Records from a dataset:
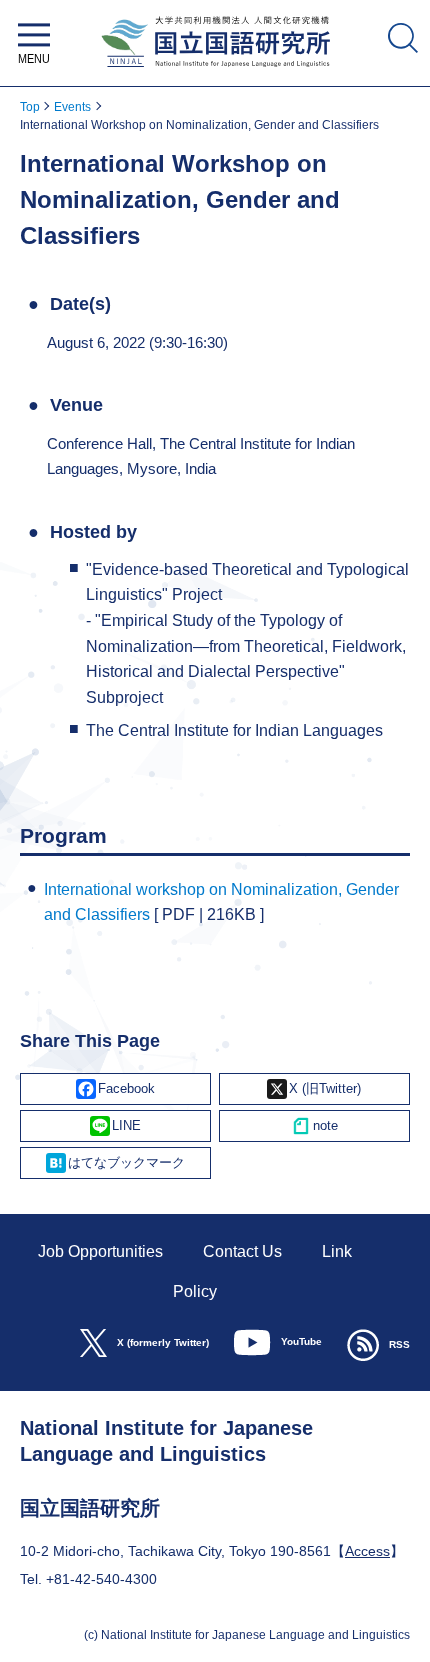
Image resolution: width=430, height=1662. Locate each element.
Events (72, 107)
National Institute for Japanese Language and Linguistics (215, 72)
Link (337, 1251)
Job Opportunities (100, 1251)
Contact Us (242, 1251)
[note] (314, 1126)
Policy (195, 1291)
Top (30, 107)
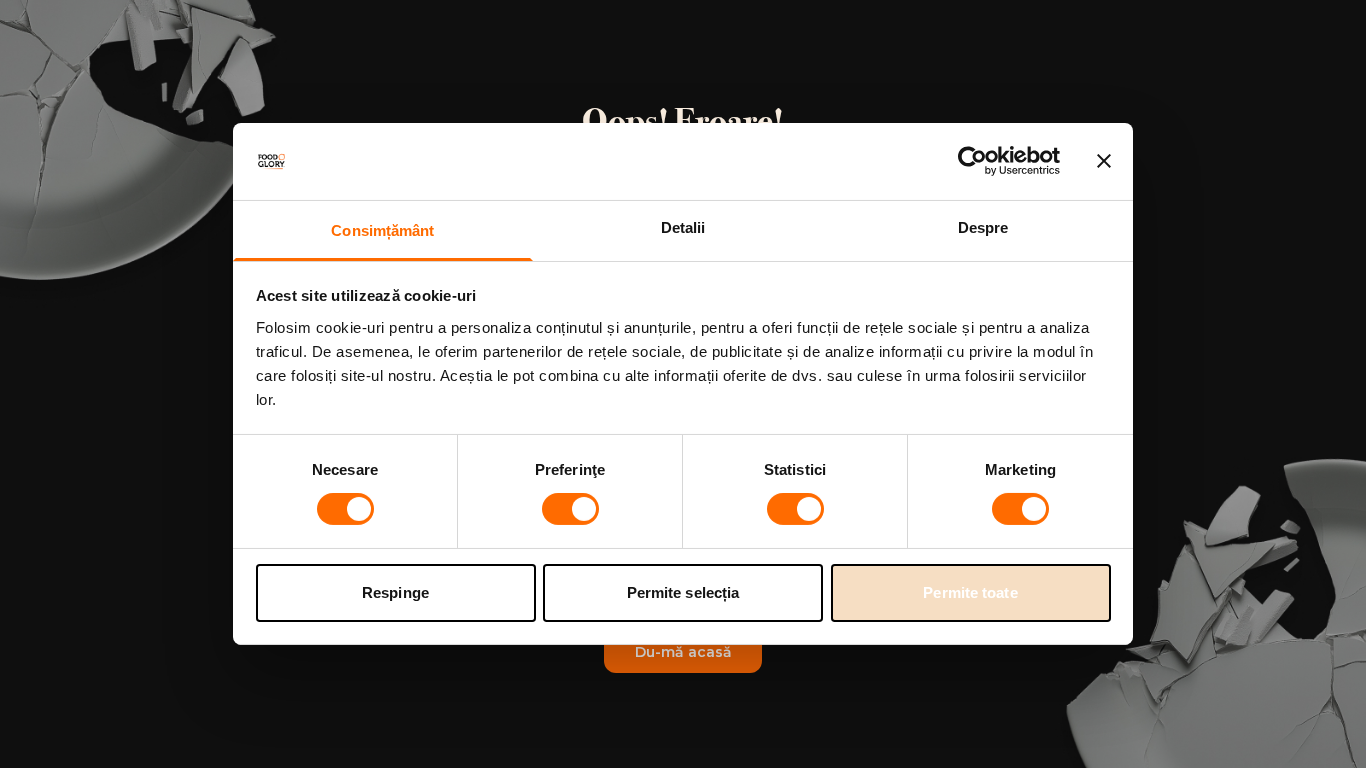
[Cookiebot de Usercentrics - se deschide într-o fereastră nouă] (972, 161)
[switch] (570, 509)
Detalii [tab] (683, 227)
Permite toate (970, 592)
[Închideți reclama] (1104, 161)
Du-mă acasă (683, 652)
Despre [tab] (983, 227)
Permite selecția (683, 592)
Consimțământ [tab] (382, 230)
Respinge (395, 592)
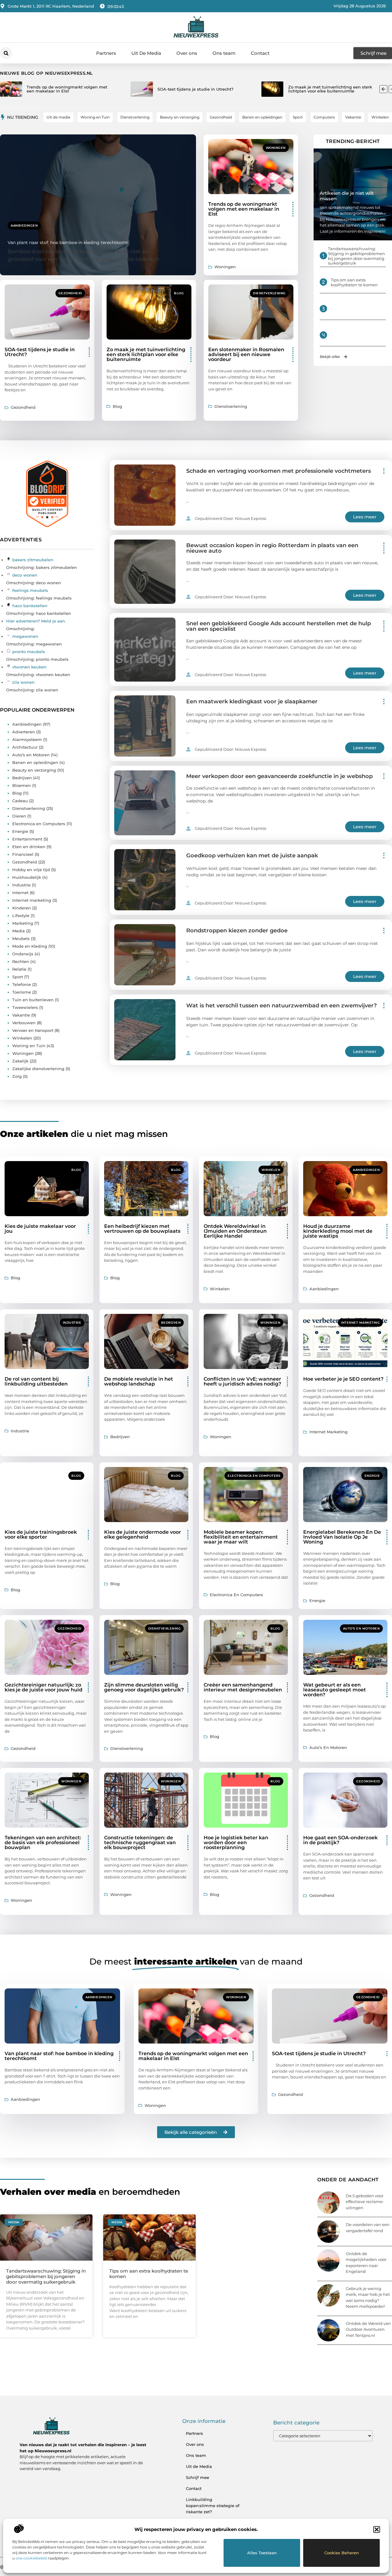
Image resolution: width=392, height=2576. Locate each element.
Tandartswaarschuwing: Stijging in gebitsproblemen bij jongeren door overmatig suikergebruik (356, 255)
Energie (20, 831)
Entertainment (27, 839)
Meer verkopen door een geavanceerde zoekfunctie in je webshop (279, 776)
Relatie (19, 969)
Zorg (17, 1076)
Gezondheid (70, 293)
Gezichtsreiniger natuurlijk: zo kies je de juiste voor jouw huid (43, 1687)
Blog (179, 293)
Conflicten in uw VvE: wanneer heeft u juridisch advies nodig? (242, 1381)
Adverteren (23, 731)
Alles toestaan (262, 2552)
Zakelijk (20, 1061)
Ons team (224, 53)
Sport (17, 976)
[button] (377, 2529)
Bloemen (21, 785)
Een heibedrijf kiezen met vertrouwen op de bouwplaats (142, 1228)
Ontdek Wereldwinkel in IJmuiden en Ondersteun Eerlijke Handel (235, 1231)
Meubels (21, 938)
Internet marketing (31, 900)
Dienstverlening (269, 293)
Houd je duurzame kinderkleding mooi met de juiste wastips (337, 1231)
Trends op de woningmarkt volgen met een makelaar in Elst (243, 209)
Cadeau (20, 800)
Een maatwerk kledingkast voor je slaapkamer (252, 701)
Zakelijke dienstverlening (38, 1068)
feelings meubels (30, 590)
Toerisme (21, 992)
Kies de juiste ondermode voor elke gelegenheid (142, 1534)
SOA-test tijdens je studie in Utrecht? (40, 352)
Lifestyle (20, 915)
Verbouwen (24, 1022)
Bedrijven (22, 777)
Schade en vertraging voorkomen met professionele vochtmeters (278, 471)
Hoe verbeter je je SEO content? (343, 1379)
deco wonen (24, 575)
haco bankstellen (29, 605)
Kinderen (21, 907)
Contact (260, 53)
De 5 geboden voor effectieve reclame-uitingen (365, 2201)
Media (18, 930)
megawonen (25, 636)
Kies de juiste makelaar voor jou (40, 1228)
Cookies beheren (341, 2552)
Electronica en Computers (38, 823)
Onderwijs (22, 953)
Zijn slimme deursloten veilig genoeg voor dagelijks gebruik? (144, 1687)
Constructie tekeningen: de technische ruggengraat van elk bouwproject (140, 1842)
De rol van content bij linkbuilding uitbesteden (36, 1381)
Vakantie (21, 1015)
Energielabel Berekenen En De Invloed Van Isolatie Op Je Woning (342, 1537)
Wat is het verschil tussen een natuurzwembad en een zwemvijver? (281, 1005)
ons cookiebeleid (31, 2558)
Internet (20, 892)
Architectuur (25, 747)
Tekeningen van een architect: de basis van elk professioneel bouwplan (43, 1842)
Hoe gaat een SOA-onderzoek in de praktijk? (340, 1840)
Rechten (20, 961)
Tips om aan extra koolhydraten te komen (354, 282)
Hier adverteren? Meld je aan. (36, 621)
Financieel (22, 854)
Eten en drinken (28, 846)
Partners (106, 53)
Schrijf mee (197, 2477)
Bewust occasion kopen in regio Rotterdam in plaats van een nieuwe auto (272, 548)
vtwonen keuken (29, 666)
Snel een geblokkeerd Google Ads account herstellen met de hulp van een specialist (278, 626)
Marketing (22, 923)
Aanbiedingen (24, 226)
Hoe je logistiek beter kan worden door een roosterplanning (236, 1842)
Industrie (21, 884)
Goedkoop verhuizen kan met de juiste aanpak (252, 855)
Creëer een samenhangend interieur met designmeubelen (243, 1687)
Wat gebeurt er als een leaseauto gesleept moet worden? (334, 1690)
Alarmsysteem (27, 739)
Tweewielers (25, 1007)
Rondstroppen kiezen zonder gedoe (237, 930)
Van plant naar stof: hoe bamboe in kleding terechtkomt (68, 242)
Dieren (19, 816)
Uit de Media (199, 2466)
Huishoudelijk (26, 877)
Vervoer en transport (32, 1030)
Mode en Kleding (29, 946)
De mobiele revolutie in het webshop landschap (138, 1381)
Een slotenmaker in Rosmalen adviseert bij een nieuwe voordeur (246, 354)
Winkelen (22, 1038)
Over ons (186, 53)
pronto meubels (28, 651)
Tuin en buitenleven (33, 999)
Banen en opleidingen (35, 762)
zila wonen (23, 682)
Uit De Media (146, 53)
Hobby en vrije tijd (31, 869)
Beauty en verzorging (34, 770)
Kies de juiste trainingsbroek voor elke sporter (41, 1534)
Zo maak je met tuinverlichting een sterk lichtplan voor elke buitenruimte (146, 354)
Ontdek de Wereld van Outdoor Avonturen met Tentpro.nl (368, 2329)
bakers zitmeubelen (32, 559)
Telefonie (21, 984)
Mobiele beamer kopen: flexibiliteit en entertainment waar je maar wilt (241, 1537)
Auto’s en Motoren (31, 754)
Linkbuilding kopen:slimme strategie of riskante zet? (212, 2505)
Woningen (276, 148)
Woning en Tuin (28, 1045)
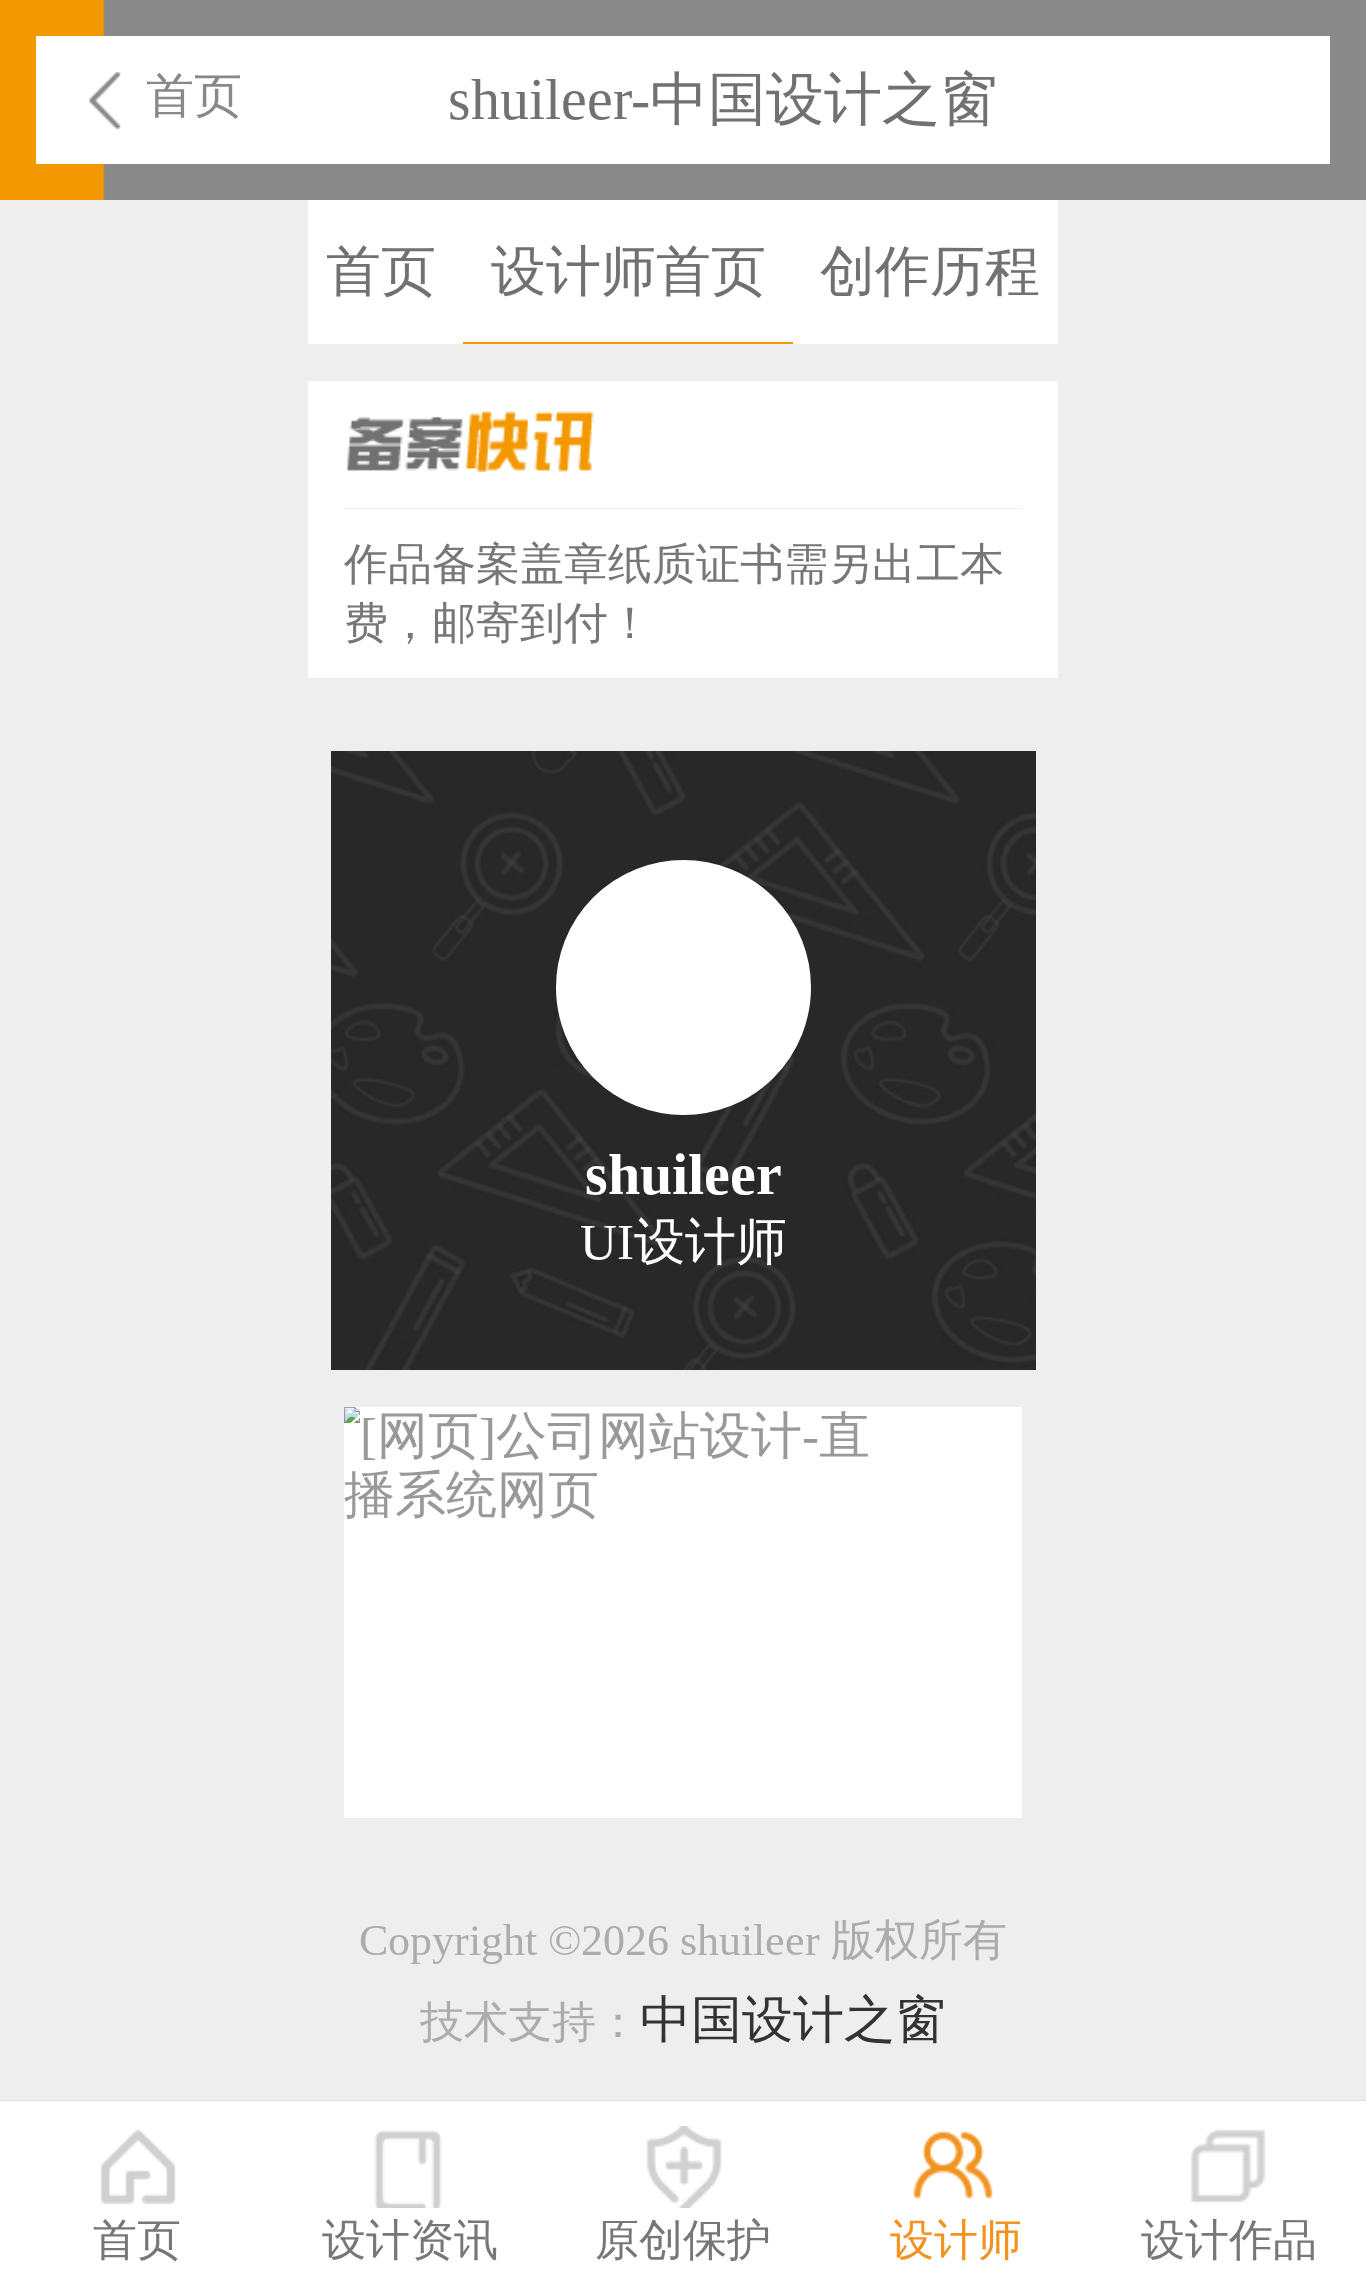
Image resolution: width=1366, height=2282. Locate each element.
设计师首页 (628, 271)
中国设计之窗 (793, 2020)
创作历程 (930, 271)
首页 (194, 95)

§ YOUR GOAL: Filter the records above for the string "Locate" and copy each matching line.

§ PROBLEM SOLUTION:
Image resolution: width=430, height=1662. Locate each element.
Image resolution: width=392, height=2576. Locate each element.
Image resolution: width=1366, height=2282. Locate each element.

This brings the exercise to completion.